Don’t pass the blame, be the solutionPublished 11:00pm Thursday, July 11, 2013
This past Independence Day, between bites of ribs and baked beans, I was hard at work on a personal project.
A few good folks at my church are launching a summer work program for our young boys. They’ll be able to shadow men on the job, get their hands dirty, and most importantly share in the adults’ wisdom.
Yesterday one of my young mentees said he couldn’t wait to get involved.
Sometimes all a kid needs is an arm around their shoulder. A pat on the back. An ear to bend and a voice of reason.
My mentee simply wanted an outlet this summer. It’s our obligation to provide that support, especially in times like these.
Just Monday, three people in Chicago’s West Side neighborhood were killed by gunfire.
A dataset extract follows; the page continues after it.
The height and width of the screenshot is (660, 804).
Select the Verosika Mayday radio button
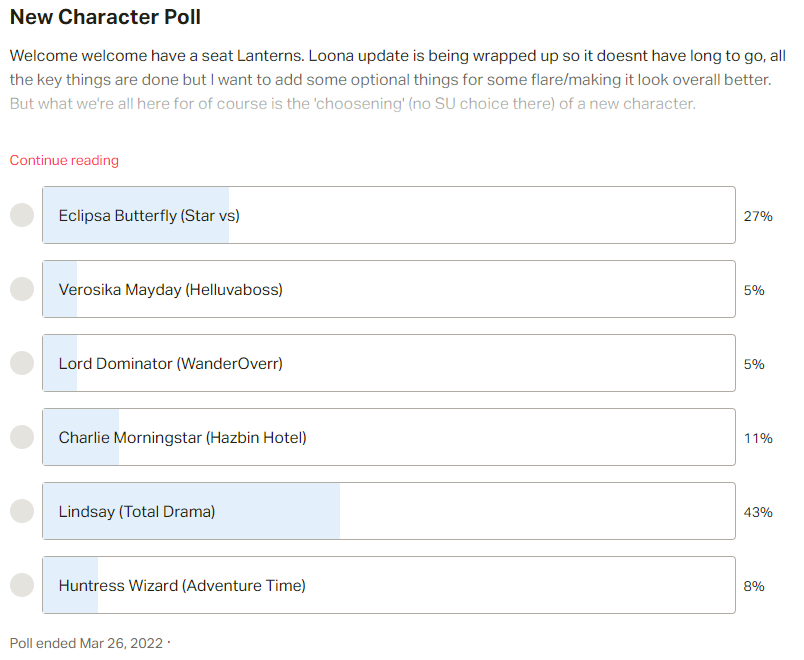point(22,289)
Among those victims was a 15-year-old boy. That just adds to Chicago’s tragic July 4th holiday weekend, in which 72 people suffered gunshot wounds – 12 of whom were killed.
My colleague Joey Kennedy recently called it a “culture of violence.” But I believe that culture was birthed by a much more silent offender – a culture of absence.
Our family structure has evolved. Kids are coming home to empty houses, forcing them to become adults years before they’re ready. This isn’t always the the result of apathy from parents, often it’s from necessity. I talk to parents and I know their struggles – working two shifts to keep bills paid doesn’t leave room for quality time.
We have to do better. The first step? Reclaim our kids.
We can’t let the bloody headlines of the past few weeks be washed away by the next news cycle. And we certainly can’t afford to shrug our shoulders and pass the blame of our ailing youngsters onto something or someone else.
They’re our kids. We have to protect them. That’s what adults do.